In the present study, the total postoperative morphine consumption significantly decreased by 66.8% after administering the single dose of intravenous paracetamol when combined with the analgesic effect of NSAIDs and dexamethasone. Similarly, intravenous paracetamol was shown to effectively reduce opioid consumption after orthognathic surgery [20] and decreased the morphine requirement by 33% over 24 h after major orthopedic surgery [26]. As reported in a systematic review and meta-analysis, a single dose of 1 g intravenous paracetamol reduced pain up to 50% in 37% of patients and decreased the opioid requirement by 26% over 4 h compared with placebo [27].

The patients’ satisfaction was significantly higher in the intravenous paracetamol group compared with the control group, which was consistent with another trial [15]. However, a previous trial found that intravenous paracetamol did not reduce the opioid-related side effects [28]. In contrast with the present study, the study group had a significantly lower incidence of nausea and vomiting compared with the placebo group. These results might be due to the marked decrease in opioid analgesics due to the synergistic effect of multimodal analgesic drugs administration.

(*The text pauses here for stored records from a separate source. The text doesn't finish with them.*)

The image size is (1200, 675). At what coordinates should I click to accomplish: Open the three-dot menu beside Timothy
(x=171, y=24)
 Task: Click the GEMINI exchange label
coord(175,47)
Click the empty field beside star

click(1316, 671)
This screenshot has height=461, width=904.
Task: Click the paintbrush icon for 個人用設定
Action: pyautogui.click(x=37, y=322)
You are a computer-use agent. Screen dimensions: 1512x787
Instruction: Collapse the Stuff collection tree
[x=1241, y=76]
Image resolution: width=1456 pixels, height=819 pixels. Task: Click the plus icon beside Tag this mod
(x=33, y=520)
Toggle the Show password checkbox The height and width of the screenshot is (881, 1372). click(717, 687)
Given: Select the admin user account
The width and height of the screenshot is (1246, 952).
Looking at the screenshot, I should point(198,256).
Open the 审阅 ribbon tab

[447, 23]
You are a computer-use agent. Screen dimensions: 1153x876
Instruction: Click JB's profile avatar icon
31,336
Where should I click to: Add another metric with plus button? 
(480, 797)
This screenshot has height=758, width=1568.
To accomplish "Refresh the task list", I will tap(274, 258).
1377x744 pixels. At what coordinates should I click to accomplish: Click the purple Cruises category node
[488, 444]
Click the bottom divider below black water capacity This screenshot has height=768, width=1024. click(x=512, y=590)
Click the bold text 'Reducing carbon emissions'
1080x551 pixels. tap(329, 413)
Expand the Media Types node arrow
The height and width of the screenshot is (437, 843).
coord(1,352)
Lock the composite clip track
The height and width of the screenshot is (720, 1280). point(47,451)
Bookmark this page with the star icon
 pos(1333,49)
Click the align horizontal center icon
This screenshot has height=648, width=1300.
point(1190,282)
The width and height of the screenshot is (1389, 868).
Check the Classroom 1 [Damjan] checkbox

The strength of this study was the pain control method in postorthognathic surgery that follow the MA and ERAS protocol, resulting in better patient’s welfare and satisfaction. Whereas the weakness and limitations of this study were the long average operation time and some of the surgeons in our institute still applied IMF routinely in every case although there were no differences in the sample of the study and the control group. Future studies might be the opioid-free analgesia by application of the multiple doses of intravenous paracetamol combined with other nonopioid drugs in the MA manner for acute postoperative pain control.

5. Conclusion

A single dose of intravenous paracetamol as part of multimodal analgesia was effective for postorthognathic surgery pain. It provided significant benefits to patients, including reduced postoperative first 24 hours’ pain scores, decreased opioid consumption, reduced postoperative nausea and vomiting, and improved patient satisfaction. However, other opioids-related side effects, such as pruritus, urinary retention, and respiratory depression were not significantly different when compared with the placebo.

Data Availability

The data used to support the findings of this study are included within the article.

Additional Points

This trial is registered with Thai clinical trials registry (TCTR20210908002).

Conflicts of Interest

The authors declare that there are no conflicts of interest.

Acknowledgments

The authors are grateful to assistant professor Dr. Soranun Chantarangsu for her assistance in statistical analysis and Dr. Kevin Tompkins for revising the language in the manuscript.